Verba volant, scrīpta mānent

26 enero 2019

Cómo sobrevivir a un catarro

Enero:
Mes de toses y de nieblas, de catarros y tinieblas [1].

En estos tiempos de aldeas globales, inteligencia artificial, huella de carbono, economía circular y producción más limpia, no nos van a faltar remedios para hacer frente a un catarro. Veamos.

El primer método, el tradicional, el que aprendimos de nuestros ancestros: un tazón de leche bien caliente al irse a la cama, edulcorada con miel de eucalipto y un generoso chorreón de coñac o cualquier otro venenillo con no menos de 40 grados alcohólicos. No es un tratamiento específico para esta dolencia sino para tu corpus doctrinal. El catarro te va a durar los quince días habituales, pero, serán dos semanas inolvidables, durmiendo como un lirón con tan deliciosa carga dipsómana.

Lo más sencillo, acercarse a una farmacia y pedir algo [2] para el catarro. El tratamiento suele ser sintomático, es decir, couldina o ibuprofeno para el dolor de cabeza y lizipaína como un antibacteriano suave. El catarro te durará lo mismo pero, aliviando los síntomas con alguna de estas especialidades, se te hará muy llevadero y no te costará más de 5 euros.

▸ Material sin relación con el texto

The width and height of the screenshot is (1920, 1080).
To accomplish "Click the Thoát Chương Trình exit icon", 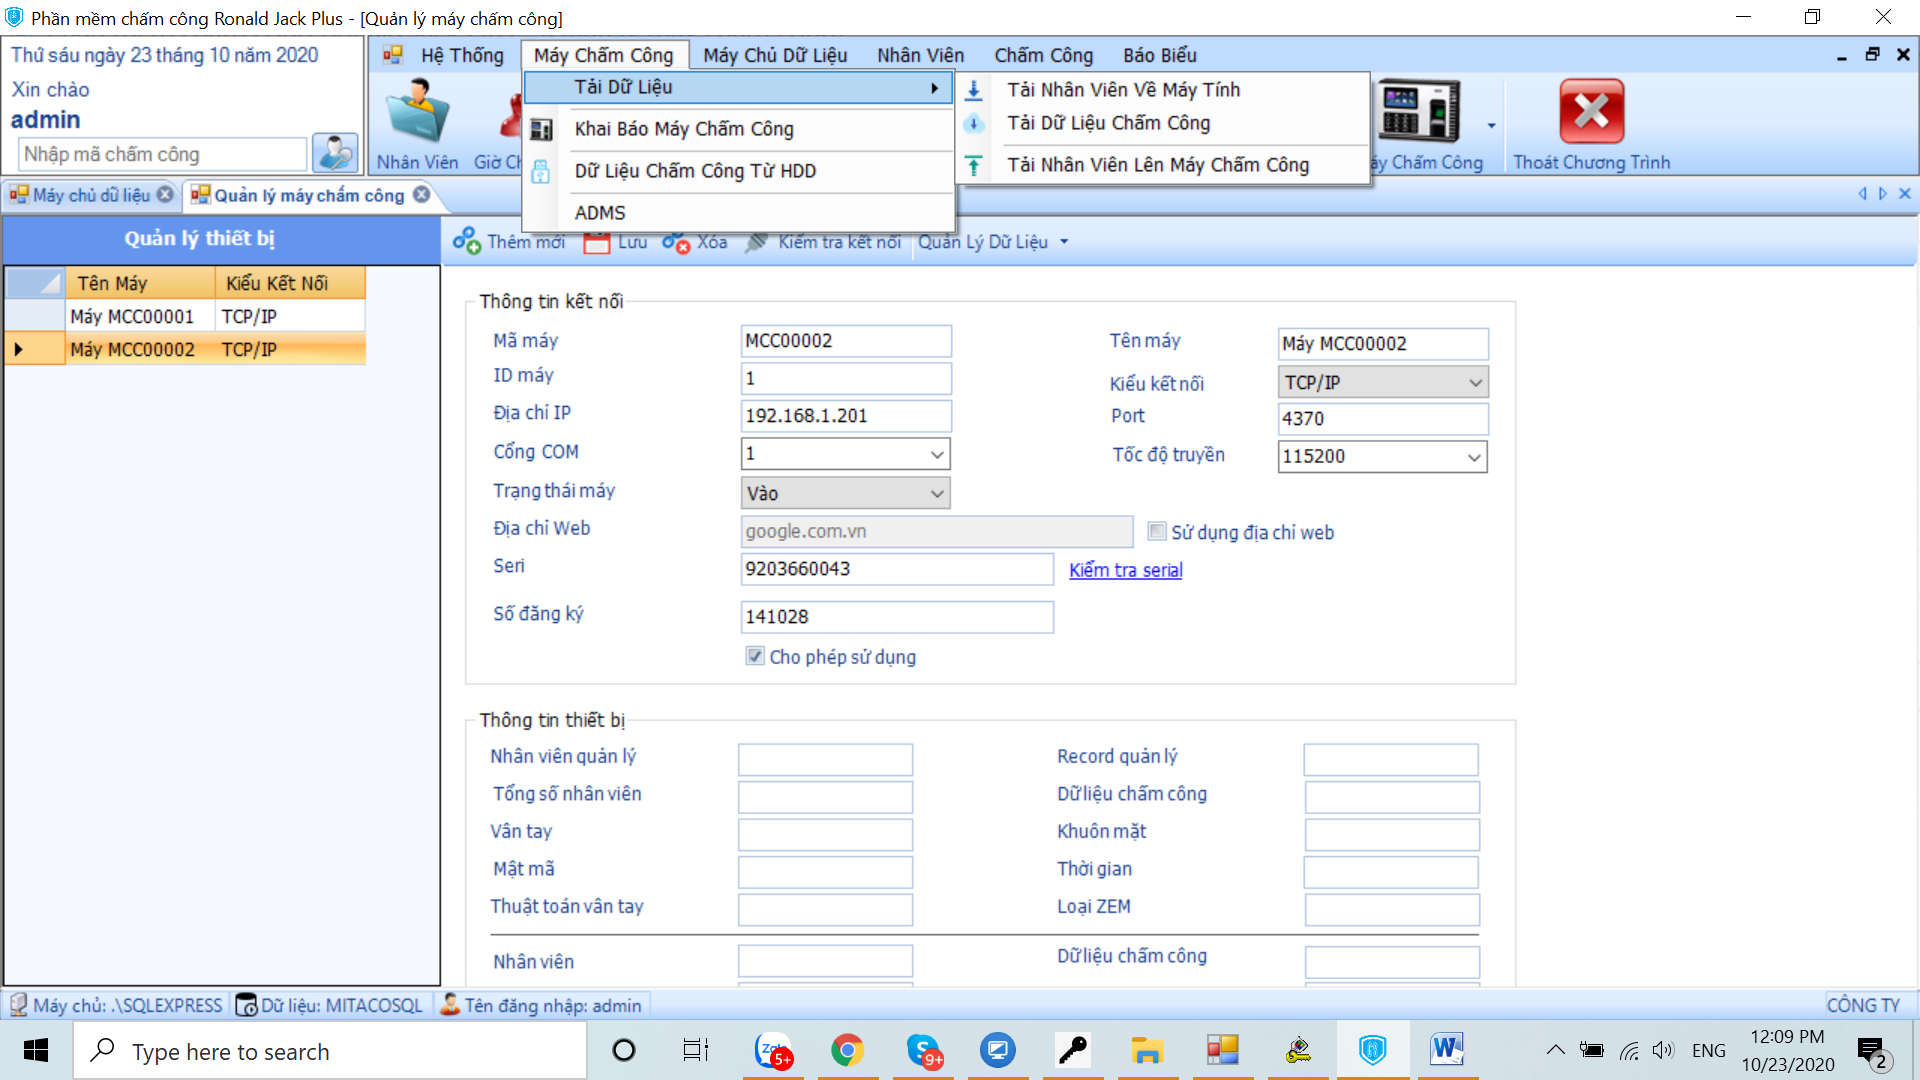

Se pueden utilizar otras prácticas basadas en el patrimonio religioso de tus antepasados. Este tratamiento es, con mucho, el más económico. Cómprate una estampita de San Blas, que es el patrón de las enfermedades de garganta. Suelen tener un precio muy asequible, por debajo de un euro en cualquier librería de objetos religiosos. Te pones a rezarle al santo con fe, esperanza e insistencia y el catarro durará el mismo tiempo. Para combatir las molestias —
ardor de garganta, tos, dolor de cabeza— nada de química: podrás arreglarlo todo solo con tu fe.

Si pasas de tu médico de familia y optas por la medicina alternativa, aquí hay mucha diversificación y tu catarro se plegará a las creencias del practicante. Un quiropráctico te dirá que tienes una subluxación respiratoria; un acupuntor, un desequilibrio entre meridianos; un naturópata te propondrá una dieta vegana o algo peor, y un seudomédico seudochino te recetará un jarabe carísimo, preparado a partir del hígado de un animalito en peligro de extinción al que no conoce ni la madre que lo parió.

Opcionalmente, puedes acudir a un acupuntor, a un sanador o a un homeópata. Entre la visita y lo que te hagan comprar, difícilmente te saldrá la cosa por debajo de los 50 o 60 euros. El catarro durará lo mismo que en los casos anteriores y padecerás las mismas molestias, solo que, en vez de depositar tu fe en San Blas, la depositarás en una aguja de acupuntura, una desagradable poción china o una cucharadita de agua homeopática.

También puedes visitar a un parasicólogo o a esos que curan con reiki [3] o infusiones de yerbas aromáticas o incluso a un especialista en hipnoterapia, pases mágicos o imposición de manos. El problema aquí es no caer en manos equivocadas.

Un argumento definitivo sobre la medicina alternativa: en Estados Unidos, existen dos centros dedicados al estudio de estas terapias. En más de 30 años, no han sido capaces de desarrollar ningún tratamiento efectivo contra ninguna enfermedad.

Ni siquiera contra un vulgar catarro.


IMÁGENES: Arriba, acatarrada. Abajo, San Blas curando un catarro.

[1] En el hemisferio norte.

[2] Después de tener escrita esta entrada y antes de su publicación, tuve que viajar a Santo Domingo (Rep Dominicana) donde me recibieron en el hotel con una habitación con el aire frío al máximo, como suele ser habitual por aquellas latitudes. Total, que pesqué un buen catarro, acudí a la farmacia y pedí algo para mejorar mi situación. Justamente me dieron “Algho”, un “antigripal, descongestionante, que elimina el dolor y baja la fiebre”. En ello estamos, varios días después.

[3]
El reiki es una pseudociencia​ budista basada en el qi o chi que, según sus practicantes, es una fuerza vital universal, aunque no hay evidencia de que tal fuerza exista.


2 comentarios:

Darío Castillo dijo...

Hola.
En Guatemala decimos que hay que sudar la gripe y no es más que tomar limonada caliente, a lo cual puedes añadir un analgésico como aspirina, ibuprofeno o acetoaminofen. El punto es que la gripe o catarro son productos originados por virus los cuales tardan un ciclo de inicio y final y solo es posible atacar los síntomas.
Saludos y gracias por la lectura.

Darío Castillo dijo...

Hola.
Excelente lectura. Disfruté El peligro de los ácaros, Futuro poco esperanzador y mujeres. Saludos y gracias por tu constancia.